その姿、偽りなり。
なんか意外だった。


彼女と初めて会ったとき、たしかに熱はあったけど、彼女はひたすら笑顔をつくっていた


だけど、親友との会話からはそういう表情は読み取れない




本音で会話していることが、顔を見なくても分かるようだった。





はぁ~この俺との態度の差って何なんだろう




「はぁ」


「どうしたんだよ、宏?」


同時にため息ついてる奴は俺と同期の篠山 宏


その優しそうな外見から子供たちの人気を集めている


(いやいや集めてないからね ヾ(・д・`;) )


「んで、どうしてそんなしょんぼりしてんだよ?」


「これっ」


目の前に差し出されたのは1枚のカルテだった。


「これって宏の担当の橋田さんだよな?それがどうしたんだ?」


「芽衣ちゃん、最近発作の頻度が上がっててさ、すごい心配なんだけど今日の診察まさかのドタキャンされちゃって」



「そういうことか」


「一応すぐ対応出来るように前兆があったら俺のPHSにかけるように言ってあるんだけど…」


「お前もいろいろ大変そうだな。

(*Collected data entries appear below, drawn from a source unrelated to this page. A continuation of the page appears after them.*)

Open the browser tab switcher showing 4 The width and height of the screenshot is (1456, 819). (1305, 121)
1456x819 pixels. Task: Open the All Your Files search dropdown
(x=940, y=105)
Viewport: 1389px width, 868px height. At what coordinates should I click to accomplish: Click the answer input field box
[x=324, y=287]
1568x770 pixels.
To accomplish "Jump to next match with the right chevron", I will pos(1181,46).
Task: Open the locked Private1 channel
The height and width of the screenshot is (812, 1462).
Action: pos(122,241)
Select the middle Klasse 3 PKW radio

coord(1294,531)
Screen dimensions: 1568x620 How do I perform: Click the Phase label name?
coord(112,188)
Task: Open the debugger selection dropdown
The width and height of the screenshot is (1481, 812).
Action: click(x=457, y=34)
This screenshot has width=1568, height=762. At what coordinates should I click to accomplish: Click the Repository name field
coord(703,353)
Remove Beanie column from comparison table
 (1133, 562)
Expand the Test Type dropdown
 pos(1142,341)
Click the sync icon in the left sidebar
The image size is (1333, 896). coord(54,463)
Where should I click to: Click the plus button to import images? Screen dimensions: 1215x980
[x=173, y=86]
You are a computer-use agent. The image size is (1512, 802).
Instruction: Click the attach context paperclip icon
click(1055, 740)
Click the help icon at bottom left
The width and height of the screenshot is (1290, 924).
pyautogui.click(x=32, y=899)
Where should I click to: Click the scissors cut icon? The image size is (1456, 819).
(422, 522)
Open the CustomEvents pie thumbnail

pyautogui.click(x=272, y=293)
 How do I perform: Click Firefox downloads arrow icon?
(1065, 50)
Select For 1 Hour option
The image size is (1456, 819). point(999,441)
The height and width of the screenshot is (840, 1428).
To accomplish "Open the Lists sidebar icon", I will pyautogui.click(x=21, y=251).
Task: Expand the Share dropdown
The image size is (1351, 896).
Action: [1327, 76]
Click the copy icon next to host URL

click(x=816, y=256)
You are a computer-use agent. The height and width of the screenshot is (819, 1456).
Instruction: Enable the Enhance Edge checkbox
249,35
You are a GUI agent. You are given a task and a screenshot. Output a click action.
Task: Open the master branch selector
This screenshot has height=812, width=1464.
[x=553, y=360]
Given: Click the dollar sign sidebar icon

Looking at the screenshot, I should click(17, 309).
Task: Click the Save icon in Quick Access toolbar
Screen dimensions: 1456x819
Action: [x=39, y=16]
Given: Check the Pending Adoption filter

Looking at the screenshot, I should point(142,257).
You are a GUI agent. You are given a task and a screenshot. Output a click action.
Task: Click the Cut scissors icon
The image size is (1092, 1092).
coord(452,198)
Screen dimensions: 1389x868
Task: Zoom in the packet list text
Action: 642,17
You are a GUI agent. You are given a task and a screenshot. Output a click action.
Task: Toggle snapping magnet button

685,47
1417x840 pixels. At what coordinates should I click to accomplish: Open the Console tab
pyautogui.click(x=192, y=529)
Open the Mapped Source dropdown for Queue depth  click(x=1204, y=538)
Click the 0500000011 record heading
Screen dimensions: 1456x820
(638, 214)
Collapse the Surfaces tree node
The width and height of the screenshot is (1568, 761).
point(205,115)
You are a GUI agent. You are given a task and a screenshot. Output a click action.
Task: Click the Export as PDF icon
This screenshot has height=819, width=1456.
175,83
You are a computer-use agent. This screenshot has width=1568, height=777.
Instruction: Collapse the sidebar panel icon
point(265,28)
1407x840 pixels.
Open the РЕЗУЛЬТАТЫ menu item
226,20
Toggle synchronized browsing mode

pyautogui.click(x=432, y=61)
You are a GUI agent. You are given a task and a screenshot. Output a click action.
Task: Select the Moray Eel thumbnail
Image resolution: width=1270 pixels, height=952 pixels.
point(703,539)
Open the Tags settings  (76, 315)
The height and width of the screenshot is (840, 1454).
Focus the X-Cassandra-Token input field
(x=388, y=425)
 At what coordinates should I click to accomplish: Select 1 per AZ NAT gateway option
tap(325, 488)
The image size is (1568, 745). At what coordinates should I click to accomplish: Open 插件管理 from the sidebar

」



「まあな、ん?お前も…ってことは暁人もか?」



「う~ん、俺の場合は医師としてというよりは隣人との人間関係だな ( ̄▽ ̄)」



「そうか、お互いまだまだってことだな」




「そうだな、んじゃ、俺は帰るわ。

当直よろしく。」



「あぁお疲れさん」






今日も疲れたなぁなんて思いながら、マンションのエレベーターを降りる





「え?」


「あっ!」


俺、会ってはいけない人と遭遇してしまった気がする


「橋田さん…こんな遅くにどうしたの?

たしか今日は用事があって診察休んだんだよね?」



「あ~えーと、 (;゚∀゚)




ごめんなさい 。」


彼女は言い訳を考えていたみたいだが思い付かず謝ってきた。



「いや、別にいいけど

篠山先生が心配してたからさ。


それで、なんでこんなところにいるの?」



「実は今日、翼あっ、この部屋に住んでる御巫さんの家にお泊まりする約束してて、


だけどインターホン鳴らしても出ないから、まだどっか出掛けてるのかな?」


なるほど、そういうことか

そういえば、こないだベランダで「めい疲れた顔してる」とか言ってたな。


よくよく考えれば、橋田さんの下の名前って芽衣だった



ブーブー

芽衣「あっ、翼から電話だ。



もしもし?


そうなんだ、分かった。


大丈夫だよ、気にしないで」




「御巫さんと連絡とれた?」



芽衣「はい、だけどあと30分くらいかかるみたいです。



だから私、近くのコンビニにでも行ってくることにします。



「え?今から?」


芽衣「はい。ここで待ってるのもなんなんで」



「いや、この時間にコンビニとか危ないよ。

良かったら俺の家にあがってなよ。

御巫さんには着いたら連絡してもらうように言っといてさ」



芽衣「でも、暁人先生も仕事終わりで疲れてるんじゃないですか?悪いですよ」


「いやいや、このまま芽衣ちゃん放って外で待たせたなんて篠山先生にバレたら、それこそ俺の命が危ないからさ」



芽衣「なんですか、それ (*´ω`)

及川先生って面白いですね」



何?俺ってそんなに笑われるようなキャラなの?


なんか自分の性格が不安定になりつつある。



そんなこと考えながら彼女を家に入れた。